• _WORK INSTRUCTION_: Give every entry again, exactly as it stands.

[Collection entries]
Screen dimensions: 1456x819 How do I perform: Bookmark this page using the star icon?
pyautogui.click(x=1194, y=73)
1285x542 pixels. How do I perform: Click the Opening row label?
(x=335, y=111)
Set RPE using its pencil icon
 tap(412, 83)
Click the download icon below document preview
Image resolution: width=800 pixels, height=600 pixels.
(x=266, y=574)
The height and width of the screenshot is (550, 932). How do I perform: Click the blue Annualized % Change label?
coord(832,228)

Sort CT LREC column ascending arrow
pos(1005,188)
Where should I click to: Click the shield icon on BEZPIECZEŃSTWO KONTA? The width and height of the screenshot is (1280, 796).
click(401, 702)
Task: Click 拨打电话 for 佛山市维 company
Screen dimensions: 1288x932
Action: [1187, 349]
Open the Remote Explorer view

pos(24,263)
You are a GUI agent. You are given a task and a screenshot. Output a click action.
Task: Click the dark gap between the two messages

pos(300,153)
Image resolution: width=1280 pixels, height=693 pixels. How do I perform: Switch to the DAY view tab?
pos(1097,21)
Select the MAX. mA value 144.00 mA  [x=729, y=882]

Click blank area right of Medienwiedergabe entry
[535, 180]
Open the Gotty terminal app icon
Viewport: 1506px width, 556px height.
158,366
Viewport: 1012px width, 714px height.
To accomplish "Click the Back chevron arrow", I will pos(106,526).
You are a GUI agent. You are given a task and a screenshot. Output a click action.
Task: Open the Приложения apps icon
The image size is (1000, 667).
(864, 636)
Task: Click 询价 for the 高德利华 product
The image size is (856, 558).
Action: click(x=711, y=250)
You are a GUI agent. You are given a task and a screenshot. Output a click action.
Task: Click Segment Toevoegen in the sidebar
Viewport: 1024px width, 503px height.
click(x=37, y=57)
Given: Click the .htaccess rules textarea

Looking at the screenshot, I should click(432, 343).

• _ANSWER SECTION_:
Screen dimensions: 1456x819 How do I perform: Bookmark this page using the star icon?
pyautogui.click(x=1194, y=73)
1285x542 pixels. How do I perform: Click the Opening row label?
(x=335, y=111)
Set RPE using its pencil icon
 tap(412, 83)
Click the download icon below document preview
Image resolution: width=800 pixels, height=600 pixels.
(x=266, y=574)
The height and width of the screenshot is (550, 932). How do I perform: Click the blue Annualized % Change label?
coord(832,228)

Sort CT LREC column ascending arrow
pos(1005,188)
Where should I click to: Click the shield icon on BEZPIECZEŃSTWO KONTA? The width and height of the screenshot is (1280, 796).
click(401, 702)
Task: Click 拨打电话 for 佛山市维 company
Screen dimensions: 1288x932
Action: [1187, 349]
Open the Remote Explorer view

pos(24,263)
You are a GUI agent. You are given a task and a screenshot. Output a click action.
Task: Click the dark gap between the two messages

pos(300,153)
Image resolution: width=1280 pixels, height=693 pixels. How do I perform: Switch to the DAY view tab?
pos(1097,21)
Select the MAX. mA value 144.00 mA  [x=729, y=882]

Click blank area right of Medienwiedergabe entry
[535, 180]
Open the Gotty terminal app icon
Viewport: 1506px width, 556px height.
158,366
Viewport: 1012px width, 714px height.
To accomplish "Click the Back chevron arrow", I will pos(106,526).
You are a GUI agent. You are given a task and a screenshot. Output a click action.
Task: Open the Приложения apps icon
The image size is (1000, 667).
(864, 636)
Task: Click 询价 for the 高德利华 product
The image size is (856, 558).
Action: click(x=711, y=250)
You are a GUI agent. You are given a task and a screenshot. Output a click action.
Task: Click Segment Toevoegen in the sidebar
Viewport: 1024px width, 503px height.
click(x=37, y=57)
Given: Click the .htaccess rules textarea

Looking at the screenshot, I should click(432, 343).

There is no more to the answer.